[To do] Copy the entries below exactly, but only from the line containing "Enable the Road toll checkbox" through the final line.

• • • • •

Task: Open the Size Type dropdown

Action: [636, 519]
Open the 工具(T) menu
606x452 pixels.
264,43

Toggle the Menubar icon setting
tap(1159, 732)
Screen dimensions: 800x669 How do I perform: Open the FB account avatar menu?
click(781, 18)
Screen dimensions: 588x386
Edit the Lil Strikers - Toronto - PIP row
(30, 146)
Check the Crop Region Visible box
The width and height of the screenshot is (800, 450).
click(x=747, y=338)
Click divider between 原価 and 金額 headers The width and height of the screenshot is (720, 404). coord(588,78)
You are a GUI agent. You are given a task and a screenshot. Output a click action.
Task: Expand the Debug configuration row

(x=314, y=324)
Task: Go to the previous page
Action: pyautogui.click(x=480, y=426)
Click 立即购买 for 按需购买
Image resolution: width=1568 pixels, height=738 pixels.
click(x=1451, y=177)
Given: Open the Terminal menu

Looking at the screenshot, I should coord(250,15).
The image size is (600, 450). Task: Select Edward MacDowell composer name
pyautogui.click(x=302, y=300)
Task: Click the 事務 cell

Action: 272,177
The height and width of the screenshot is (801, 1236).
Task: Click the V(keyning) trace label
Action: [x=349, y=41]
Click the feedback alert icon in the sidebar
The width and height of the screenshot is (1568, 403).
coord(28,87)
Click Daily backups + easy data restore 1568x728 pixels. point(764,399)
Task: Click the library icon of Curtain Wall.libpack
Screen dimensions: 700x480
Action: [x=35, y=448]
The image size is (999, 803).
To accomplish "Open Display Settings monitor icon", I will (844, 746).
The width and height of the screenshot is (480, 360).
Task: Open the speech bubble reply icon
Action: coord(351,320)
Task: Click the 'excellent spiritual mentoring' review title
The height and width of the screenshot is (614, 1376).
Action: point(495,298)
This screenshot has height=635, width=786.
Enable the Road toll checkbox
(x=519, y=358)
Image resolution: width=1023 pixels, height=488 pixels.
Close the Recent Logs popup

• • • • •

[Response for this exercise]
Enable the Road toll checkbox
(x=519, y=358)
Image resolution: width=1023 pixels, height=488 pixels.
Close the Recent Logs popup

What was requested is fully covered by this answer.